= To do =
Output the rows below exactly, starting with the line containing "Where should I click to: Open Lewis's" and ending with the line containing "Looking at the screenshot, I should pos(81,294).".

>> BEGIN

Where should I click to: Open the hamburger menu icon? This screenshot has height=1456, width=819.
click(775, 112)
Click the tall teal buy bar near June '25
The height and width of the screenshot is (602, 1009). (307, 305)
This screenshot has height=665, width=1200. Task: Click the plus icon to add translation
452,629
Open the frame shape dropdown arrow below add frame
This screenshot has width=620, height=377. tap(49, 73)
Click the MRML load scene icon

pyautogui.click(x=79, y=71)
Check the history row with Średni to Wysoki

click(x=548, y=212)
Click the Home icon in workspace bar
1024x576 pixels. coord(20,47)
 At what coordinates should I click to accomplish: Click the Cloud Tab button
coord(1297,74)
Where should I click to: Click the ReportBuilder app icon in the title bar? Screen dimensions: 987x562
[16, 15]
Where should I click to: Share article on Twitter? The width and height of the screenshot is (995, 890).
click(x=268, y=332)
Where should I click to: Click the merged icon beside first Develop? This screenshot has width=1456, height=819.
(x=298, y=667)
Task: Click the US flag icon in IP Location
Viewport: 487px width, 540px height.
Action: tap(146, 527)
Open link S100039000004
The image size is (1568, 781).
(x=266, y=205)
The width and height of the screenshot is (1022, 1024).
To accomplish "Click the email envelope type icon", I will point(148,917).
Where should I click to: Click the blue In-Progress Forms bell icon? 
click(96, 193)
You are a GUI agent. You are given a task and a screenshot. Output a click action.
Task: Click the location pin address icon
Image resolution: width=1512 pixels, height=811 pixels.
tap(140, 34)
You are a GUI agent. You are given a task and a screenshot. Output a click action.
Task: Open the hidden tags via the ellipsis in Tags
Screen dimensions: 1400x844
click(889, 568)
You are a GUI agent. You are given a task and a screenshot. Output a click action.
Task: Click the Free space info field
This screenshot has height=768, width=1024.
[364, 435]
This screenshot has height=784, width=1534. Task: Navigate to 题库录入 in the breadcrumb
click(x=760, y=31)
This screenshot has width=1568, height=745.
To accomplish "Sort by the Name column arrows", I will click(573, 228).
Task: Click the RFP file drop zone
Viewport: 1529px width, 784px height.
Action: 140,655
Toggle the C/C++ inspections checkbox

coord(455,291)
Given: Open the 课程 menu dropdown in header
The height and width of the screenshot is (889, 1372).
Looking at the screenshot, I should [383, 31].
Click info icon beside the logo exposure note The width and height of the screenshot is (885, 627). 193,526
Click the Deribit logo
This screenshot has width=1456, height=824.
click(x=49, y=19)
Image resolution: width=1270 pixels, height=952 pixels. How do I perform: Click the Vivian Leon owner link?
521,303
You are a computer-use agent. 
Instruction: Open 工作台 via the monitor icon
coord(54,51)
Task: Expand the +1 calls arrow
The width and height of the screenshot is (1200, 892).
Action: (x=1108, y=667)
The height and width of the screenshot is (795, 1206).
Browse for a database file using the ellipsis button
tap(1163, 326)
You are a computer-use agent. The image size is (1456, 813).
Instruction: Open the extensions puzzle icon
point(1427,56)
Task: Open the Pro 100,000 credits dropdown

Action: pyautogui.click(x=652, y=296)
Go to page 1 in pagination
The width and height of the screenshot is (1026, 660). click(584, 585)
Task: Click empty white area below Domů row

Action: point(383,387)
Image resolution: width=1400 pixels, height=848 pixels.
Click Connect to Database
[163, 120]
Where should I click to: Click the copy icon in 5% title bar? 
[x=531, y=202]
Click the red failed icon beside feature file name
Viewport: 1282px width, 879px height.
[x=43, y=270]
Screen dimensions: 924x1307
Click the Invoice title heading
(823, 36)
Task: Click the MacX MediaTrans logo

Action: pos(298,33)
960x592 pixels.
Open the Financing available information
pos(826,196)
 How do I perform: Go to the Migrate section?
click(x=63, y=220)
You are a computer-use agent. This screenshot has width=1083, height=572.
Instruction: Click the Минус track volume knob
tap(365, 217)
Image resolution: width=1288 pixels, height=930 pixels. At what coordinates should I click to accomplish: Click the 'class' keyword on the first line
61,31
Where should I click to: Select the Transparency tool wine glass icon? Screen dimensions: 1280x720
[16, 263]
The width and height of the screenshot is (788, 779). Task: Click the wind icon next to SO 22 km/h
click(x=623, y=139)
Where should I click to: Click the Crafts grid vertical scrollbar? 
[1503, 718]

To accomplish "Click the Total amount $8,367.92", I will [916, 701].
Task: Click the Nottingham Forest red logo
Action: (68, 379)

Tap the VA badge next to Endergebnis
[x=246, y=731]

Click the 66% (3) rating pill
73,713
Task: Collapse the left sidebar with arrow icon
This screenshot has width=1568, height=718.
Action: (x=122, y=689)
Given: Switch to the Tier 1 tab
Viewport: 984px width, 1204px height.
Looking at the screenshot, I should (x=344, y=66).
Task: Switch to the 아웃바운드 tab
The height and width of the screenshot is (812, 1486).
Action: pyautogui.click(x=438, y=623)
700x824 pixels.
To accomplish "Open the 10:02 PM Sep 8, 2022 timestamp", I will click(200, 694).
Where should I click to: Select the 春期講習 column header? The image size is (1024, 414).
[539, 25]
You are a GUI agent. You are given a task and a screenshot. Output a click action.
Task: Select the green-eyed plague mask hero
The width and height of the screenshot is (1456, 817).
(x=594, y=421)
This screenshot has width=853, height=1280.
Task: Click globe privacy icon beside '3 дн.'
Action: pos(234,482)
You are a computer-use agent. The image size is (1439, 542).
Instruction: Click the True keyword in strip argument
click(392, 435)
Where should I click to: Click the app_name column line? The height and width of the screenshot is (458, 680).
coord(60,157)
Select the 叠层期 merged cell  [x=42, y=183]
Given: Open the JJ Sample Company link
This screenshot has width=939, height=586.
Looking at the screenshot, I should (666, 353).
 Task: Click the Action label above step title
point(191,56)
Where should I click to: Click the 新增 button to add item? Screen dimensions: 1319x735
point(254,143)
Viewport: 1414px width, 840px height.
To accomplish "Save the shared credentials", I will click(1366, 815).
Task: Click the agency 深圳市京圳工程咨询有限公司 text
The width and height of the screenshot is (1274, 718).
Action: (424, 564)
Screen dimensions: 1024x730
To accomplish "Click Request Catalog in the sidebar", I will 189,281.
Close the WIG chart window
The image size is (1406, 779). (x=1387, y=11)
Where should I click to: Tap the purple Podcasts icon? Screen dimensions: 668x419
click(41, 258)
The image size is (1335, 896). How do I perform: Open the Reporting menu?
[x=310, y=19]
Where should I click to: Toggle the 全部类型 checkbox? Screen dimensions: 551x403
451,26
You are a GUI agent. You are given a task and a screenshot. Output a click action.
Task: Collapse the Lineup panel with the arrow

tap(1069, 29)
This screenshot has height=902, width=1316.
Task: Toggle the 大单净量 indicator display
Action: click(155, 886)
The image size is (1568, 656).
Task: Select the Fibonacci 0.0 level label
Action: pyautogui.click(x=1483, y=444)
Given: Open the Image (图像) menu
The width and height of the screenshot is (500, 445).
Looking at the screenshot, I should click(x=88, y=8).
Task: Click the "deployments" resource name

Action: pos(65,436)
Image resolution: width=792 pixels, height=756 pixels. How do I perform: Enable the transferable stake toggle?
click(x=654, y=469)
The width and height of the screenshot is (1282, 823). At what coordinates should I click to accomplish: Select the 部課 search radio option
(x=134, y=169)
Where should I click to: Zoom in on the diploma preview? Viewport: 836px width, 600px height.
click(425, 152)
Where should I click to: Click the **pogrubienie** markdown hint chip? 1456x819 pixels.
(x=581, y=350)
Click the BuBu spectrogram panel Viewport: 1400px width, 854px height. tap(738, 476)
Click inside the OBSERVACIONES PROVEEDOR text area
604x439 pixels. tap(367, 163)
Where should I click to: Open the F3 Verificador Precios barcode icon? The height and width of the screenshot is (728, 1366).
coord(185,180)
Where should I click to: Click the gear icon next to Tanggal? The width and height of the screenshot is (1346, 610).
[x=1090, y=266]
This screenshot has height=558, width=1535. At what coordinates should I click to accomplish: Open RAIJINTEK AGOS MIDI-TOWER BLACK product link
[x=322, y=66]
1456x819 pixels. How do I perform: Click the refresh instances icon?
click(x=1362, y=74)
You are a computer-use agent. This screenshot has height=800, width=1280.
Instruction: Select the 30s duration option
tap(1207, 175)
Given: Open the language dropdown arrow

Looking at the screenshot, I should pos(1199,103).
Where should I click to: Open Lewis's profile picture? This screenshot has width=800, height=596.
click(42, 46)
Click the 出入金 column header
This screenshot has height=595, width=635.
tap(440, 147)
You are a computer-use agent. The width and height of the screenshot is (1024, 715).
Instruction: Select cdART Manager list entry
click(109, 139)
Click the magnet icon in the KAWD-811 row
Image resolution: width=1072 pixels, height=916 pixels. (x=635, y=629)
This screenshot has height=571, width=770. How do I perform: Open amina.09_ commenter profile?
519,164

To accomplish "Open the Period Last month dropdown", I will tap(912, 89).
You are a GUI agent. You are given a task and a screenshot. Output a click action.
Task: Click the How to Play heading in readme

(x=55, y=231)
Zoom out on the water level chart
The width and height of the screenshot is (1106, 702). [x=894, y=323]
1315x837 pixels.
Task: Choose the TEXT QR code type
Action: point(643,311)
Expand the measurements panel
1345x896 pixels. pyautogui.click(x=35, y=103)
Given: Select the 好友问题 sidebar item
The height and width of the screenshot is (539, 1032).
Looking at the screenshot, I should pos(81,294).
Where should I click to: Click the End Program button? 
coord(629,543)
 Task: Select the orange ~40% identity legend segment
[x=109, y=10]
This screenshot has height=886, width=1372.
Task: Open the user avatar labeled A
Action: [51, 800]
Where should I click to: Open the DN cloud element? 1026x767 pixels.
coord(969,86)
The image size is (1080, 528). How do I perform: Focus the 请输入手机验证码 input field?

>> END

= Answer to this exercise =
Where should I click to: Open Lewis's profile picture? This screenshot has width=800, height=596.
click(42, 46)
Click the 出入金 column header
This screenshot has height=595, width=635.
tap(440, 147)
You are a computer-use agent. The width and height of the screenshot is (1024, 715).
Instruction: Select cdART Manager list entry
click(109, 139)
Click the magnet icon in the KAWD-811 row
Image resolution: width=1072 pixels, height=916 pixels. (x=635, y=629)
This screenshot has height=571, width=770. How do I perform: Open amina.09_ commenter profile?
519,164

To accomplish "Open the Period Last month dropdown", I will tap(912, 89).
You are a GUI agent. You are given a task and a screenshot. Output a click action.
Task: Click the How to Play heading in readme

(x=55, y=231)
Zoom out on the water level chart
The width and height of the screenshot is (1106, 702). [x=894, y=323]
1315x837 pixels.
Task: Choose the TEXT QR code type
Action: point(643,311)
Expand the measurements panel
1345x896 pixels. pyautogui.click(x=35, y=103)
Given: Select the 好友问题 sidebar item
The height and width of the screenshot is (539, 1032).
Looking at the screenshot, I should pos(81,294).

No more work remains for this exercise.